— Provided data —
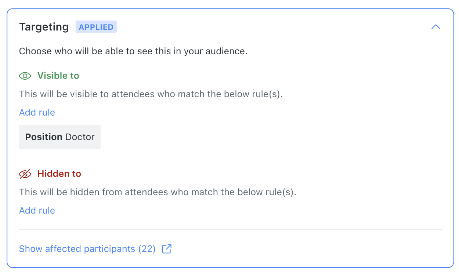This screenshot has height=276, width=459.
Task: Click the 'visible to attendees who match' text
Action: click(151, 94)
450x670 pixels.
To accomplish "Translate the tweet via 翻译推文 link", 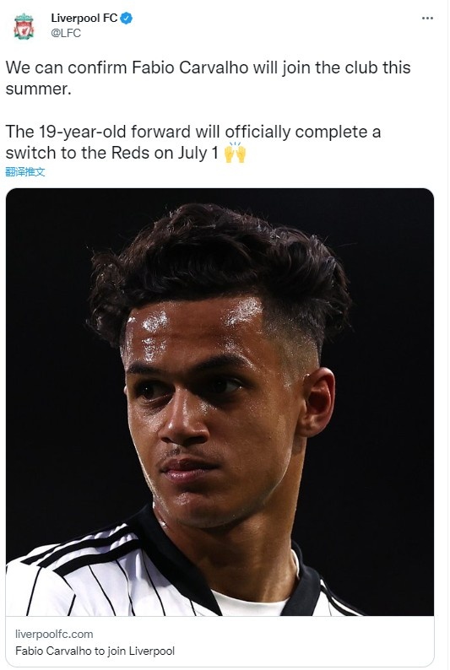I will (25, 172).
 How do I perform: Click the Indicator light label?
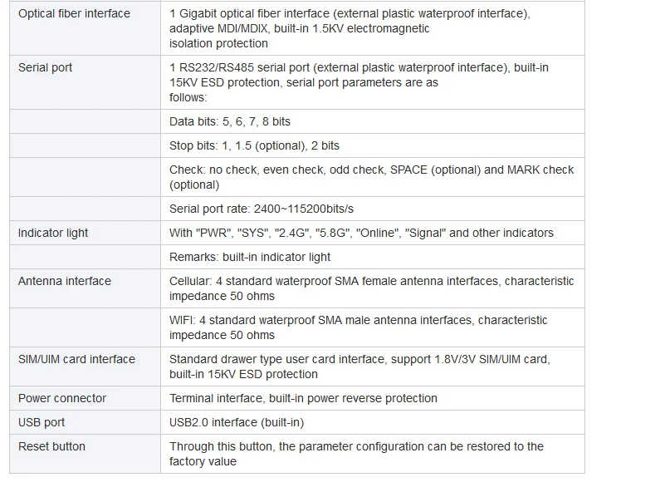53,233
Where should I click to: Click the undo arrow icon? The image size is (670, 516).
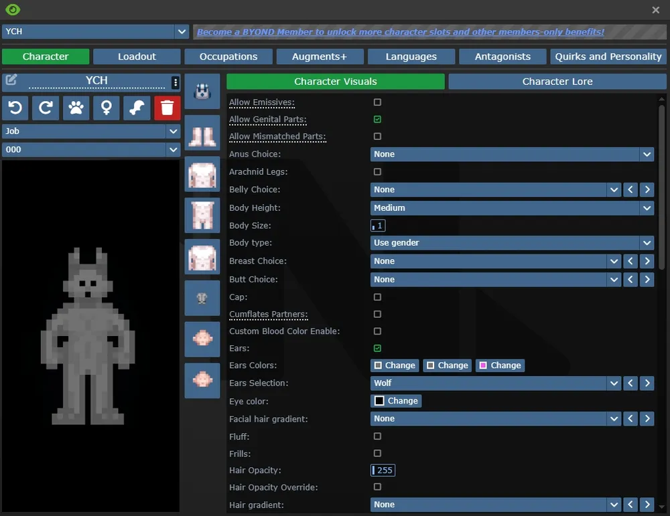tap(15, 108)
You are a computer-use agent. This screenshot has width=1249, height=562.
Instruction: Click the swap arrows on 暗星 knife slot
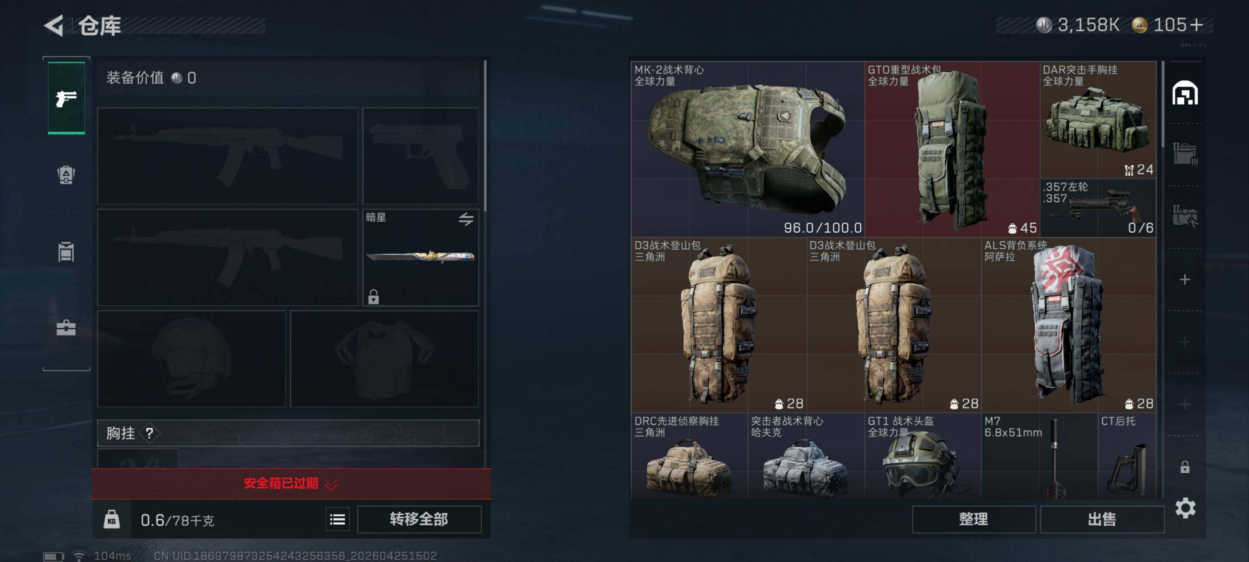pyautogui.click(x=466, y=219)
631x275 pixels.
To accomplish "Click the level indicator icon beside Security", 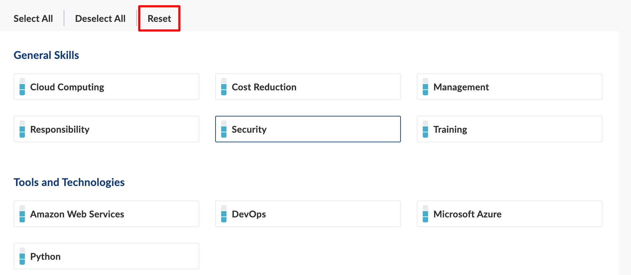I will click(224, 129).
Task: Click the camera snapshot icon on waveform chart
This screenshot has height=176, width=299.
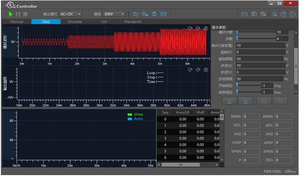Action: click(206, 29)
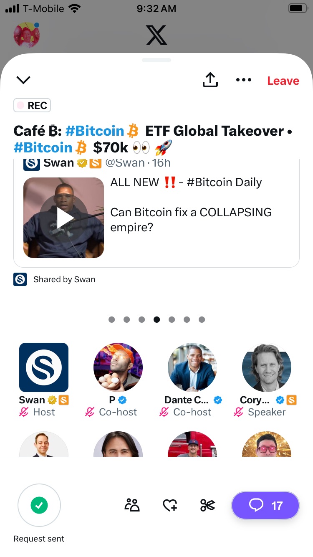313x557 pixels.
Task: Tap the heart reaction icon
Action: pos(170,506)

— Task prompt —
Look through the material above. Transcribe exactly the lines between the ones with "How do I perform: Click" and "You are a computer-use", inclusive, and keep pictures out.

— Result of the exercise —
 How do I perform: Click the Indicator light label?
53,233
Where should I click to: Click the undo arrow icon? The image size is (670, 516).
tap(15, 108)
You are a computer-use agent. This screenshot has width=1249, height=562.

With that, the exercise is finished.